Social Security is a self-financed program, meaning it doesn’t rely on, or draw from, Congress' annual budget. In fact, Social Security is running an absolutely massive surplus.

Over the past three decades, Social Security collected more in revenues than it paid out in benefits. A lot more. Over that period, $2.6 trillion surplus funds were collected. 

Yes, that's the infamous Social Security "Trust Fund".

While this might lead some to believe that this money has been safely locked away in government coffers for future needs, that would be wrong.

As a Congressional Research Service (CRS) report explained in 2000, “Contrary to popular belief, Social Security taxes are not deposited into the Social Security trust funds ... Along with many other forms of revenues, these Social Security taxes become part of the government’s operating cash pool, or what is more commonly referred to as the U.S. Treasury. In effect, once these taxes are received, they become indistinguishable from other monies the government takes in.”

Did you get that? There is no “Trust Fund” after all. If you are a current worker, your Social Security withholdings have already been spent by the government. All of them.

No, those funds didn’t go to current retirees, as most people have been led to believe. They were used to support general government spending for each annual budget.

Your money is gone. Seriously.

As the CRS noted, Social Security revenues are “accounted for separately through the issuance of federal securities to the Social Security trust funds … but the trust funds themselves do not receive or hold money. They are simply accounts.”

Meaning, they are empty accounts.
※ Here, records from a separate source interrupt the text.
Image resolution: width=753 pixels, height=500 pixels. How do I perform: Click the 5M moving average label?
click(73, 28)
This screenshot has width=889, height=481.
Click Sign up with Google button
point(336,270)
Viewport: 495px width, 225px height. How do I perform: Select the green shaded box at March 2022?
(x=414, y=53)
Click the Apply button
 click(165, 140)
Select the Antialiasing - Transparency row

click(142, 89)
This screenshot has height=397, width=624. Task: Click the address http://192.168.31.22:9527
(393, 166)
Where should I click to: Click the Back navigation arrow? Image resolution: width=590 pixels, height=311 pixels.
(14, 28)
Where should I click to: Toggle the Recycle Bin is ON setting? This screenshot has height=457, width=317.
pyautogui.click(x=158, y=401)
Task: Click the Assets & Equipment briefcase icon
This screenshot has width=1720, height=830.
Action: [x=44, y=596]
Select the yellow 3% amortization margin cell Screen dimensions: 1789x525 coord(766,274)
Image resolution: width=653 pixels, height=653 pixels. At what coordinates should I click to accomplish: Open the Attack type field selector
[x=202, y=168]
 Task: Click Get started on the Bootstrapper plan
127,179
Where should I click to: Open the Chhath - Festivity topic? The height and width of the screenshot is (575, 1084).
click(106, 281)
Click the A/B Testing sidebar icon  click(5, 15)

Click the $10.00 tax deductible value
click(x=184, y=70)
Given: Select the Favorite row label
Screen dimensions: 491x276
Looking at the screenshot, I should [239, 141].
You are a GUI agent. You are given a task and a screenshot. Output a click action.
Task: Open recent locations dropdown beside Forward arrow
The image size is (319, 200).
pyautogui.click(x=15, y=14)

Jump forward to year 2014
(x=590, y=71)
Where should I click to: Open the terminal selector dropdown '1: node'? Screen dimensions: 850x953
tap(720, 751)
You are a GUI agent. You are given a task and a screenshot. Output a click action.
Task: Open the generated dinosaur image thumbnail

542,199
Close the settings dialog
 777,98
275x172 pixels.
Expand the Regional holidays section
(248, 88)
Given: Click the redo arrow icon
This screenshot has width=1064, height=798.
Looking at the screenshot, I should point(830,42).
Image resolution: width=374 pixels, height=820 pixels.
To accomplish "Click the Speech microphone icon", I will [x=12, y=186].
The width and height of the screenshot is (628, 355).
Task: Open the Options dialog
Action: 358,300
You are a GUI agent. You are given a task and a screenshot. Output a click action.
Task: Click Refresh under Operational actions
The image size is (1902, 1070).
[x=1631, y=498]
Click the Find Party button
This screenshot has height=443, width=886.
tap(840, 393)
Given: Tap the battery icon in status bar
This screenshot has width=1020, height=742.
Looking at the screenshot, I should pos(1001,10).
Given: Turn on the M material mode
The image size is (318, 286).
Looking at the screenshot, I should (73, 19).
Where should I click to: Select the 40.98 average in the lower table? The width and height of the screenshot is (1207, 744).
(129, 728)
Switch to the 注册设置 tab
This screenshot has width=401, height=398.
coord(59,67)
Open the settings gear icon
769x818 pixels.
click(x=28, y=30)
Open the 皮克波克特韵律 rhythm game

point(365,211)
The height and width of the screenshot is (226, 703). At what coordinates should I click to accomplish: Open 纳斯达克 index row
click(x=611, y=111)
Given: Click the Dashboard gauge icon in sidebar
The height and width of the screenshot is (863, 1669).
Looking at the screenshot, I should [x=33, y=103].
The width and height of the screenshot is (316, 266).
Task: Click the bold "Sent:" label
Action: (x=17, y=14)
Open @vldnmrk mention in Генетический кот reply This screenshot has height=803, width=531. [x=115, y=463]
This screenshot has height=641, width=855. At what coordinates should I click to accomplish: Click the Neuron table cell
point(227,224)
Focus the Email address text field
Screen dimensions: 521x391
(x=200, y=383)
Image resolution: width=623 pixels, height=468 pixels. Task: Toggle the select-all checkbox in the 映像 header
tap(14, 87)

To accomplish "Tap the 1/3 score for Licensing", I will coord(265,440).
They hold no money.

By the end of last year, those securities, or bonds (or IOUs, to be honest), amounted to $2.6 trillion.

The government is supposed to pay interest for holding your money, just as any bank would.  That interest amounted to $117 billion last year and it is supposed to help pay for Social Security benefits. 

As previously noted, Social Security is a self-financed program that doesn’t draw from the annual budget or contribute to the deficit. 

To the contrary, as the CRS reported, Congress has continually diverted money from Social Security to fund other spending. 

However, largely due to high unemployment and the aging of the population, last year Social Security collected nearly $640 billion in taxes, which was less than the $701 billion in benefits paid out. As a result, the system had a “negative net cash flow.” 

Another deficit of $46 billion is projected for 2011.

The Social Security Administration estimates that more than 54 million Americans will receive $730 billion in benefits this year. Both numbers will continue to grow over the next two decades.

But so will the accruing interest on those alleged surplus funds, which is supposed to help finance the Social Security program.

However, according to the last Social Security trustees report, in about 14 years from now, the interest earned on the bonds (or IOUs) won’t be sufficient to cover the annual difference between benefits and tax revenues.

At that point, the $2.6 trillion in IOUs will need to be paid out to cover the benefits promised to future retirees. But, remember, that money is already long gone.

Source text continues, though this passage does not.